See…that’s interesting. In our own lifetimes, just in the past couple of decades, astronomers have expanded what they (and thanks to them, we, if we learn) know about the Solar System. It’s interesting that they discover new things, and the news things they discover are interesting.
There is an exciting story to be told about the Grand Opening Up of the Solar System, how it led to efforts in 2006 to develop a definitions of such categories as “planet”, and how it still goes on. A well-informed science journalist with good publishing connections could get a wonderful book out of this story, in the process telling the public much about contemporary astronomy and why the study of our own Solar System is currently in such a wonderful ferment. I’d like to read that book…Unfortunately, I can’t imagine Chris Mooney and Sheril Kirshenbaum writing that book. Where I see excited astronomers responding rationally and reasonably to the Grand Opening Up of the Solar System – refining the categories and definitions that they use in their work – they see a bunch of mean scientists taking an opportunity to give the public a poke in the eye by taking away its beloved ninth planet. This is a pity. They could have done some positive communication here, in the opening chapter of Unscientific America. Instead, they produced a dull and inaccurate narrative that is meant to support their theory that out-of-touch (or even mean-natured and anti-populist) scientists are largely to blame for America’s alarming degree of scientific illiteracy. What a waste of a great opportunity to practice what they preach, and improve the public’s understanding of what is really going on in science.
Exactly. Isn’t it sad. That brief post of Russell’s is exactly the kind of thing that M&K want, if they only knew it.
I haven’t read Mooney’s classic work.
Do they really complain that Pluto is no longer a planet? Why would Pluto no longer being a planet matter to anyone?
The way things have gone these past few months, in 50 years time when I am a rheumy old man and Ophelia is a head floating in a jar of fluid (with robot arms! and lasers!!), we’ll still look back at the Summer of Ought-Nine as the Summer of Moonenbaum.
Amos, you can read the first chapter online I believe at amazon (that’s the sum total of The Pluto Argument, they abandon it in later chapters). For the sake of comprehensivity:
1. The first paragraph of the book notes that Pluto’s “mythological”, “historical”, and “cultural” status was ripped as the scientists changed its scientific status.
1.1. Nothing more is said about its mythological or historical status.
_____
Parts of the exercise
1 - Answer these questions about the Pluto discussion:
(a) In what year were there efforts to define categories such as "planet"?
(b) What is the title of the book whose opening chapter is criticized?
(c) According to the point numbered 1, what three kinds of status did the book's first paragraph say Pluto lost?
2 - Write a continuation of the Pluto discussion, picking up after its last line.
The entries are separate material, unrelated to the Pluto discussion.
_____
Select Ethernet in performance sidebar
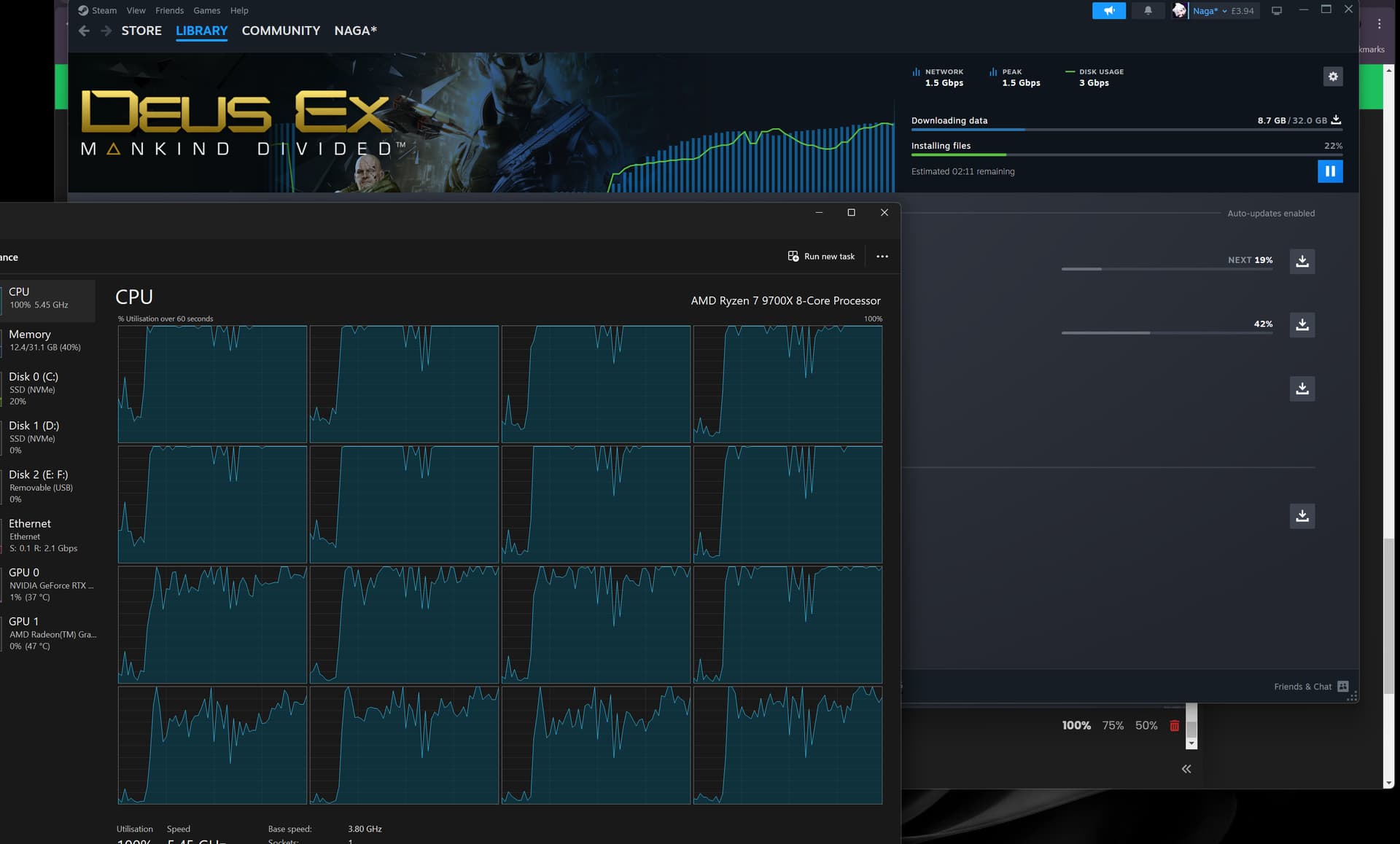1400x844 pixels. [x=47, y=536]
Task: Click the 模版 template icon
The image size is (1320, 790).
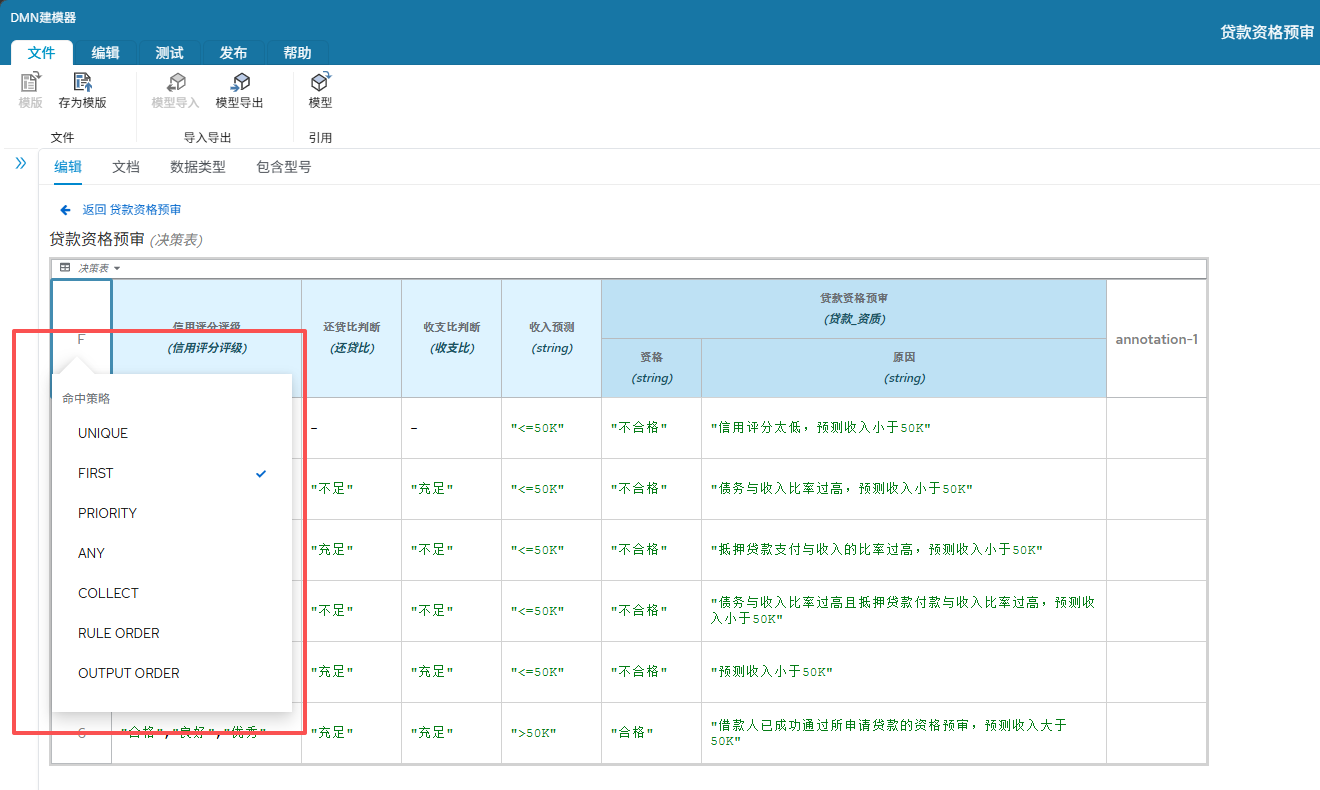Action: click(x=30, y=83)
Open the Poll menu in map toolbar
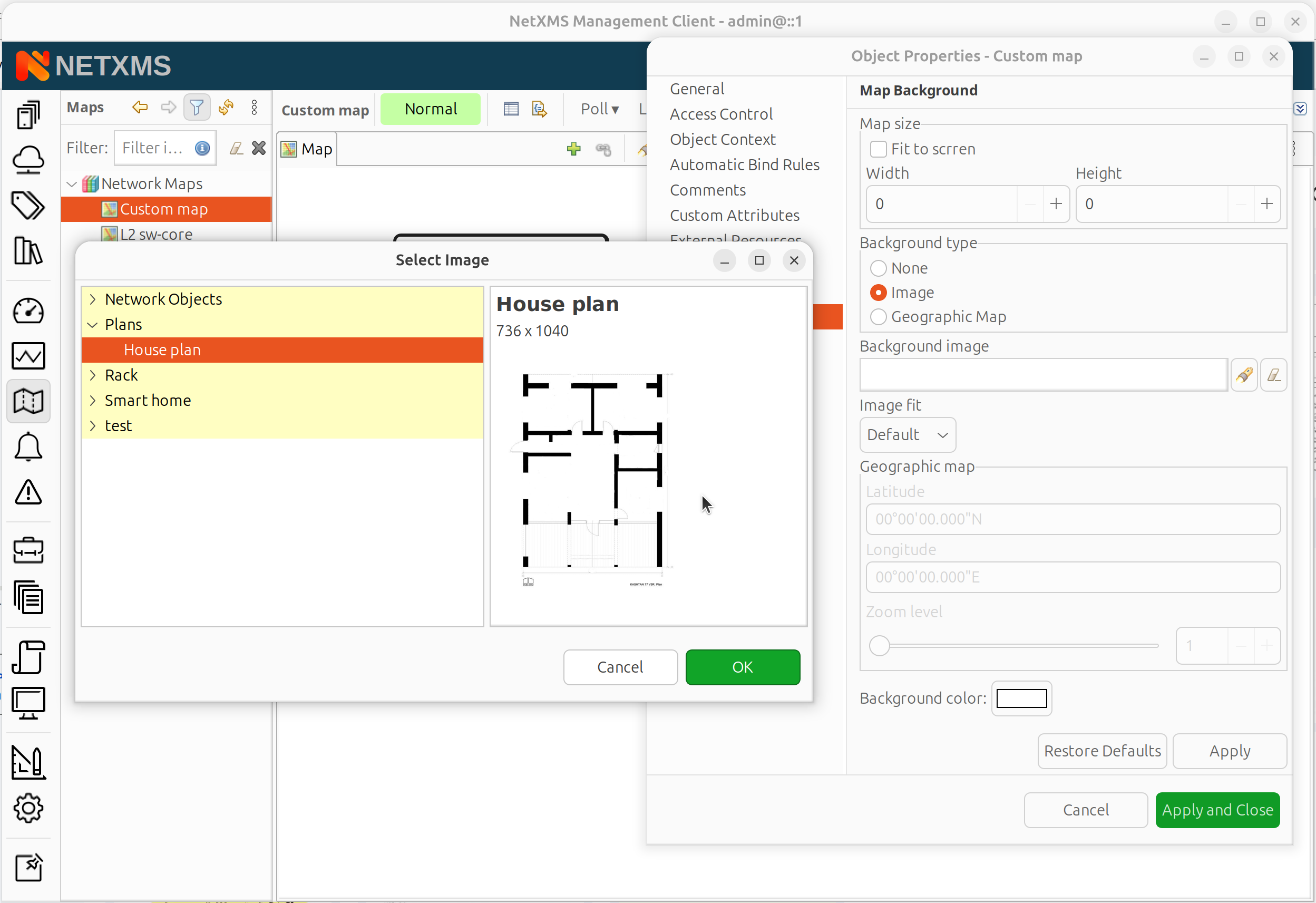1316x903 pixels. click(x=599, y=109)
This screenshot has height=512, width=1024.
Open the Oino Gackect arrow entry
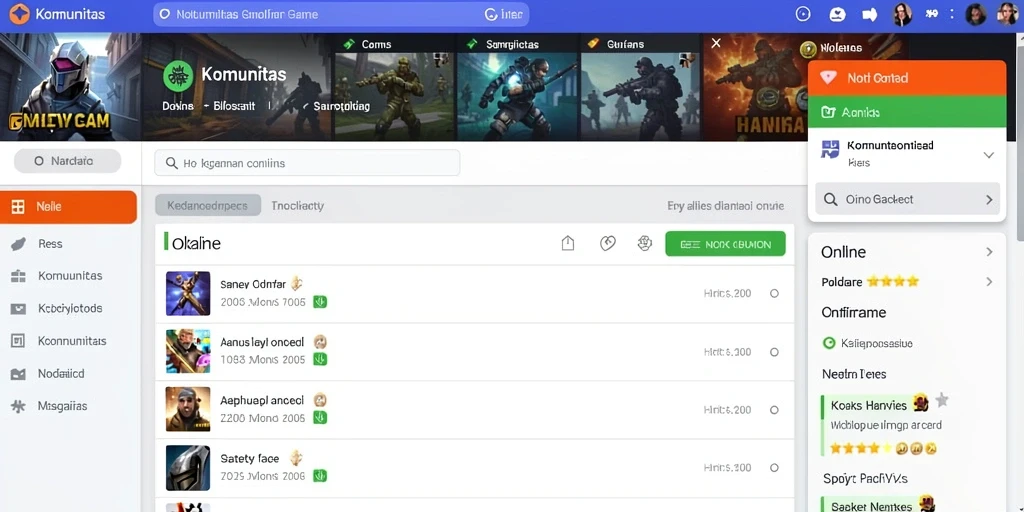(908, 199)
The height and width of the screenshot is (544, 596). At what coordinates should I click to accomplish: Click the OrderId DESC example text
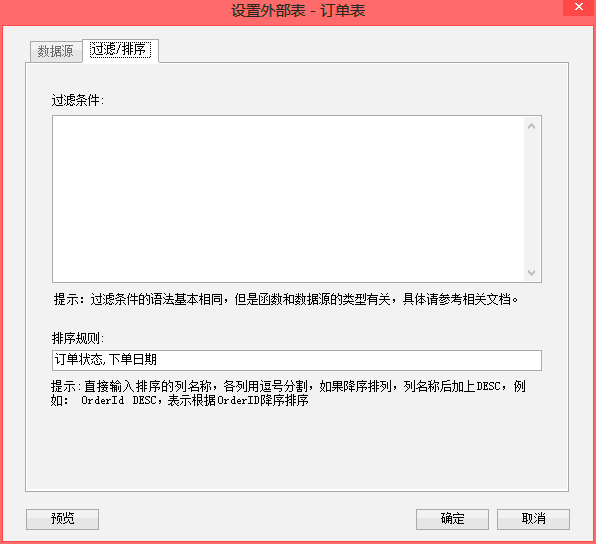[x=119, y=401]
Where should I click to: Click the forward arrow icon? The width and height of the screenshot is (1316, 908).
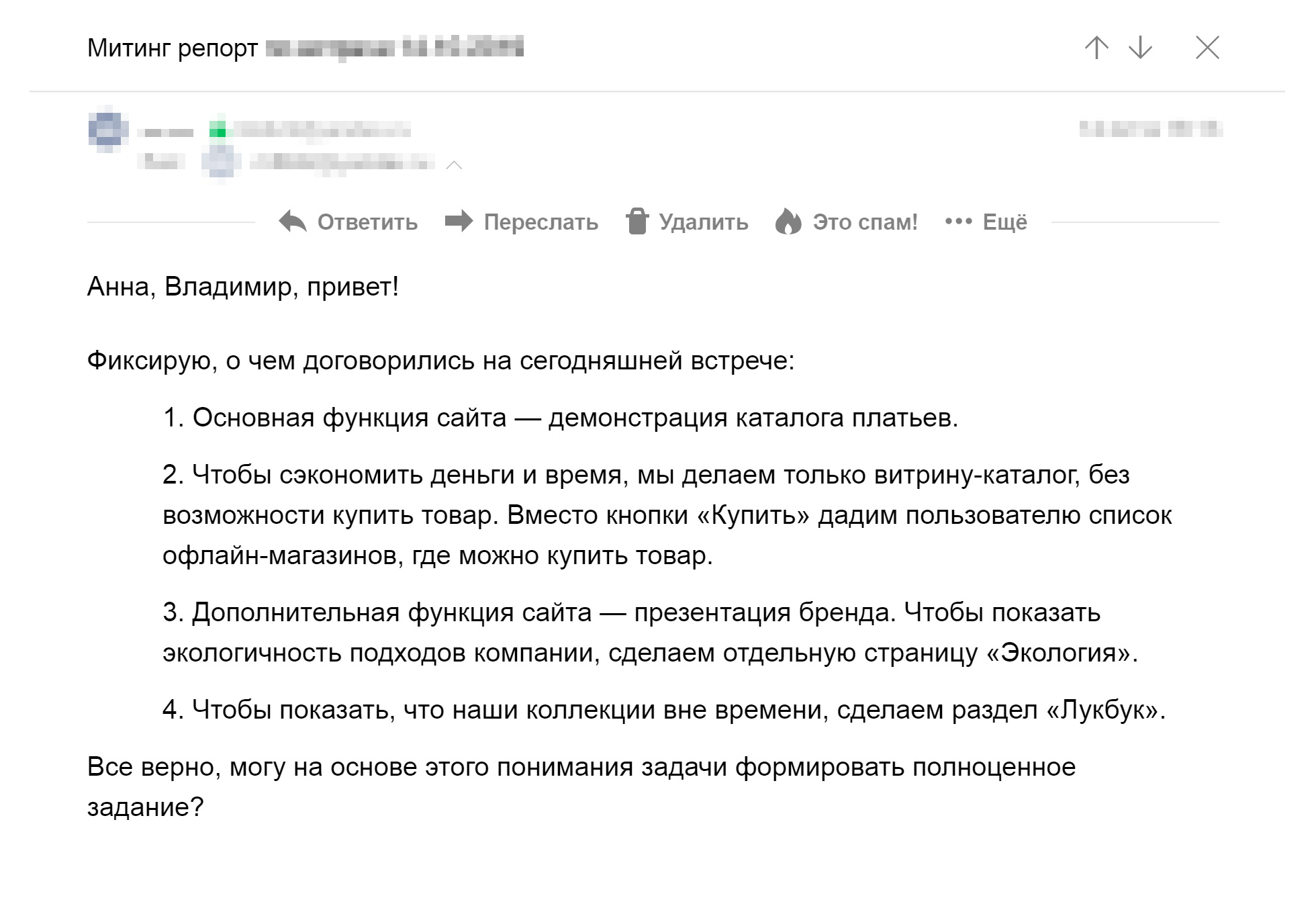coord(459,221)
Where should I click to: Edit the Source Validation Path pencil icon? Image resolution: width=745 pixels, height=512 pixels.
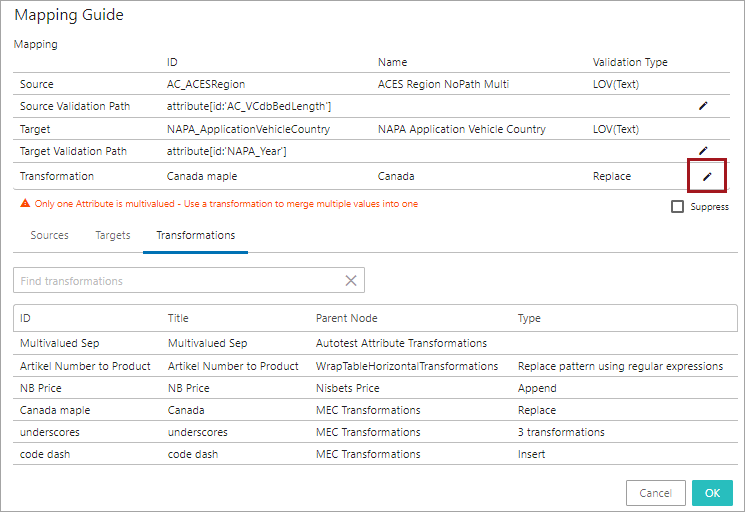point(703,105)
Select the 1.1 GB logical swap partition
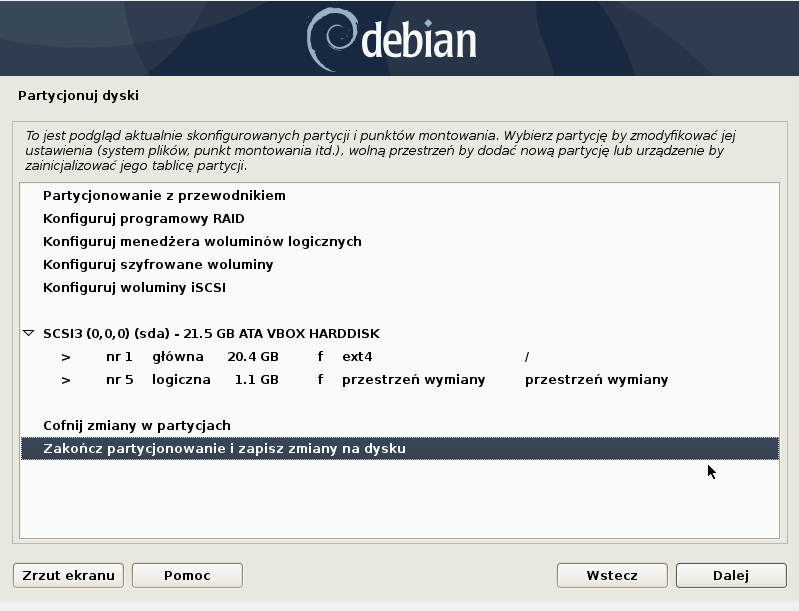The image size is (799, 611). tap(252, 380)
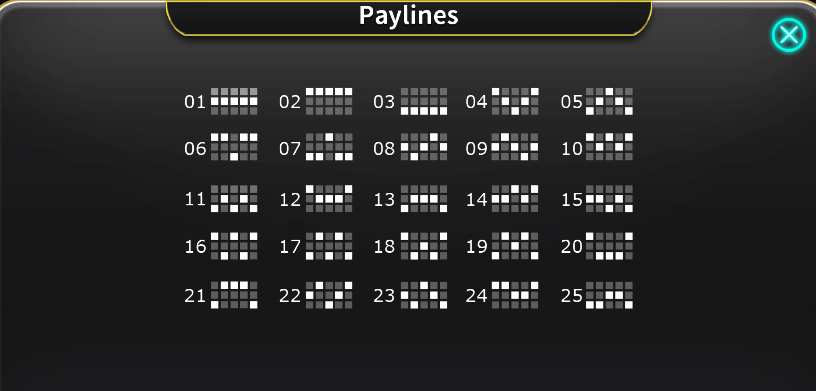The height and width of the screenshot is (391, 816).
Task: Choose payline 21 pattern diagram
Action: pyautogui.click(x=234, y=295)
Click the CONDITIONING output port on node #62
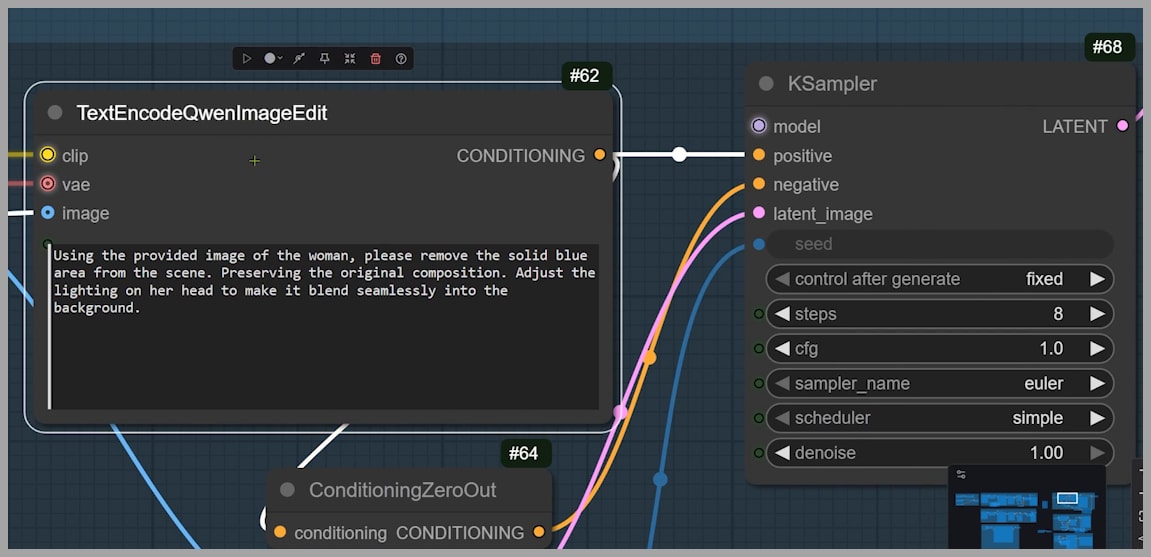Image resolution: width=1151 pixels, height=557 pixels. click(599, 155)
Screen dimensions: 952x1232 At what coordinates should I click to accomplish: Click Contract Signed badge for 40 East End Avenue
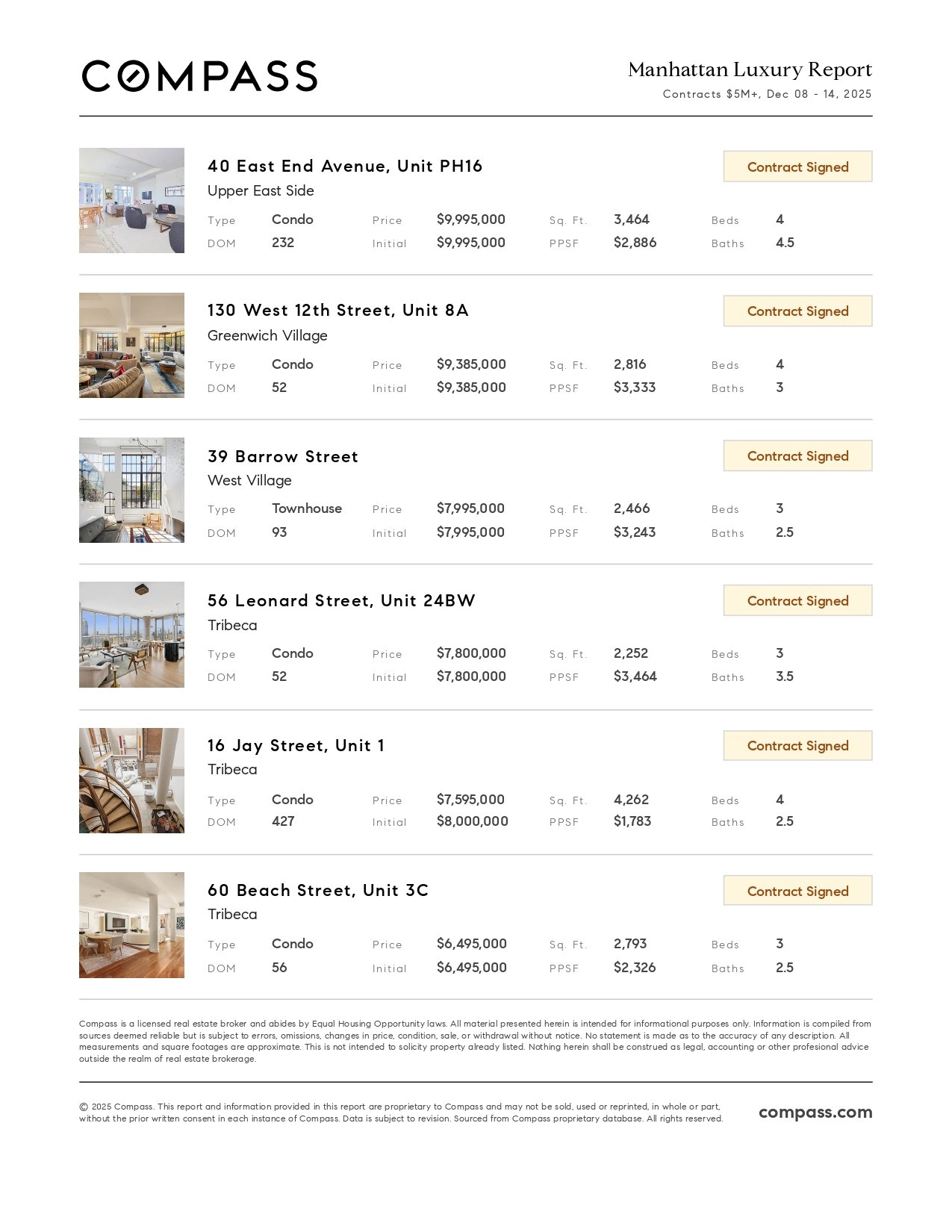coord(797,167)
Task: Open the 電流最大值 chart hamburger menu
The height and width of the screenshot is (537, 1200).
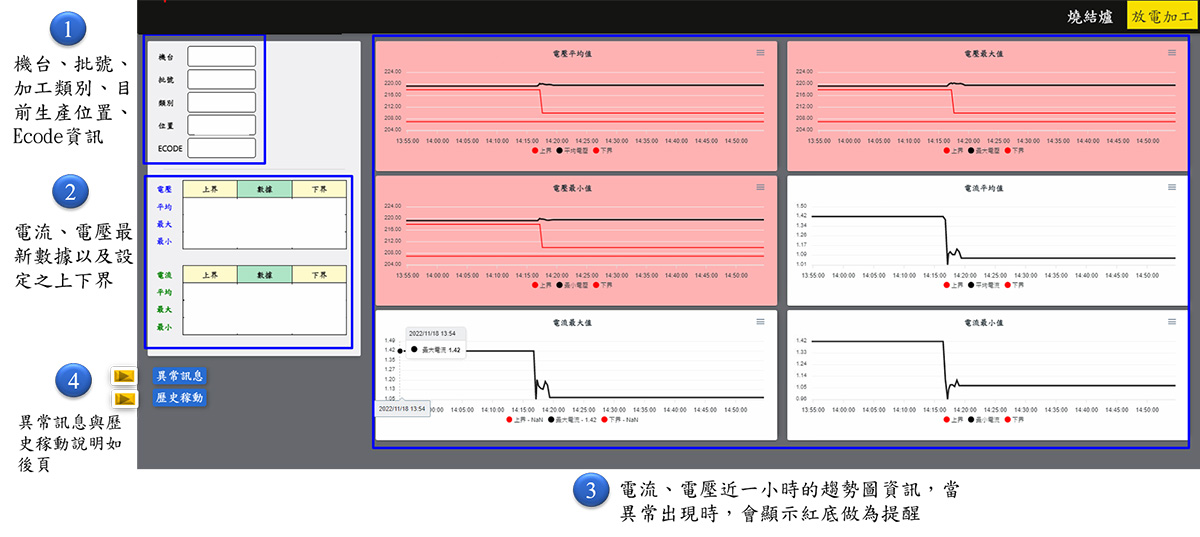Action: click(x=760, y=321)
_____
Results for each task
1 -
(a) 2006
(b) Unscientific America
(c) Mythological, historical, and cultural

2 -
1.2. For cultural arguments, there are citations of bumper stickers that read things like “Viva Pluto!” and “Stop Planetary Discrimination!”, which are notsomuch arguments as expressions of Hooray and Boo-urns.
2. Emphasis is put upon the fact that the status change was “arguably” a semantic exercise and not a scientific one. This is a weak claim; if arguably it is, then arguably it isn’t.
2.1. Their citation on the “arguably” claim is to a dated post by one of their fellow Discover bloggers whose entire post is predicated upon the anticipation of an IAU decision to include Pluto as a planet;
2.2. Where he argues for the scientific/semantic dichotomy for the following reasons: a) however you define it, a strict definition will admit of unintuitive counter-examples; b) the act of definition is cultural, and therefore not strict; c) it’s divisive, confusing, may lead us to be narrow-minded and miss important things; d) the criteria for making the definition are arbitrary anyway.
2.2.a. Nobody ever thought to ask what professional semantics researchers have to say. W.V.O. Quine’s Two Dogmas of Empiricism abandoned the analytic/synthetic distinction and put the science/semantics distinction on wobbly legs. The ensuing discoveries of cognitive semantics (sp. Eleanor Rosch; George Lakoff’s “Women, Fire, and Dangerous Things” is an excellent and enjoyable primer) has led to a sea-change in our understanding of meaning. One result is that nowadays it is not uncommon to hear that all categories will admit of unintuitive counterexamples. Even the definition of “bachelor” as “unmarried adult male” sounds daft when we ask whether or not the Pope or Tarzan are bachelors. Evidently they are, by that definition, but there’s still something pretty dumb about saying “The Pope is a bachelor”, and adding a qualifier like “eligible” would make nonsense of such phrases as “uneligible bachelor”.
2.2.b. Any common behavior is cultural by definition, making most scientific definitions cultural; that doesn’t mean anything about their objective value.
2.2.c. These claims are left entirely unsubstantiated, so they only function as pejoratives.
2.2.d. When it comes to the point where he needs to provide justification for the claim that the criteria are arbitrary, he admits that the criteria are actually not arbitrary, they’re just unsatisfying. But then, see (a).
3. The change in definition was divisive. People were aghast! Evidence for the claim that people were choking on their yogurt over this falls into three categories: “nutty”, “dumb jokes”, and “irrelevant”.
3.1. Nutty. Some protest web sites appeared. Also, New Mexicans declared a “Pluto Planet Day” because a New Mexican discovered Pluto in the first place.
3.2. Dumb jokes. a) A Facebook group called “When I was your age, Pluto was a Planet” had oodles of members; b) “Plutoed” entered the American dialect, meaning “demoted or devalued”; c) Bill Maher and Stephen Colbert made topical quips about politics that used the Pluto event as a metaphor, and were misunderstood by Mooney and Kirshenbaum as being snipes at the name change itself. d) Some “wags” called the IAU the “Irrelevant Astronomic Union”.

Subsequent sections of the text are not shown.